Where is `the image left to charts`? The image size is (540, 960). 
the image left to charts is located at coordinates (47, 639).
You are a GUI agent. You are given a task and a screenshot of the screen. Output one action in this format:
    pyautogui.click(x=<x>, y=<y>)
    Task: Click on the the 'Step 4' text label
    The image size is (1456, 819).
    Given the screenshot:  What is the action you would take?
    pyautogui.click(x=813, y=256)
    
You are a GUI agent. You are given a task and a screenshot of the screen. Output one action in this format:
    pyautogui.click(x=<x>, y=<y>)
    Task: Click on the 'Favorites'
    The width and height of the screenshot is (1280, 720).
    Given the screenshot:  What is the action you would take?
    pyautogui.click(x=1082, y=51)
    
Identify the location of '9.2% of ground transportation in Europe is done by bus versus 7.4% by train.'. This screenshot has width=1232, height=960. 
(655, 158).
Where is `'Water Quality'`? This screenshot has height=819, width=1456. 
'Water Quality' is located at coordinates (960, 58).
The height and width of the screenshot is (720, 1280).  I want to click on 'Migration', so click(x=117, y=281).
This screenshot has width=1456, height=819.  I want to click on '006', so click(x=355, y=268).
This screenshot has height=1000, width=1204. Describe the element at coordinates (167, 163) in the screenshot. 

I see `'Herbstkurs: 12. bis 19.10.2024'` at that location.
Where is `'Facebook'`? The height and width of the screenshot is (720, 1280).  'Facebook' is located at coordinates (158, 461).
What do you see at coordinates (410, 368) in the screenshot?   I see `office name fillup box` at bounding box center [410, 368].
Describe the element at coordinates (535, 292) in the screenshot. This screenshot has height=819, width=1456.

******

> Short task: Could you give the data from the beginning up to and including the line with "This screenshot has width=1456, height=819." again, changing "Favorites" to "Bookmarks" and leaving everything else as it is?

> Final answer:
Where is `the image left to charts`? The image size is (540, 960). 
the image left to charts is located at coordinates (47, 639).
You are a GUI agent. You are given a task and a screenshot of the screen. Output one action in this format:
    pyautogui.click(x=<x>, y=<y>)
    Task: Click on the the 'Step 4' text label
    The image size is (1456, 819).
    Given the screenshot:  What is the action you would take?
    pyautogui.click(x=813, y=256)
    
You are a GUI agent. You are given a task and a screenshot of the screen. Output one action in this format:
    pyautogui.click(x=<x>, y=<y>)
    Task: Click on the 'Bookmarks'
    The width and height of the screenshot is (1280, 720).
    Given the screenshot:  What is the action you would take?
    pyautogui.click(x=1082, y=51)
    
Identify the location of '9.2% of ground transportation in Europe is done by bus versus 7.4% by train.'. This screenshot has width=1232, height=960. 
(655, 158).
Where is `'Water Quality'`? This screenshot has height=819, width=1456. 
'Water Quality' is located at coordinates (960, 58).
The height and width of the screenshot is (720, 1280).  I want to click on 'Migration', so click(x=117, y=281).
This screenshot has width=1456, height=819.  I want to click on '006', so click(x=355, y=268).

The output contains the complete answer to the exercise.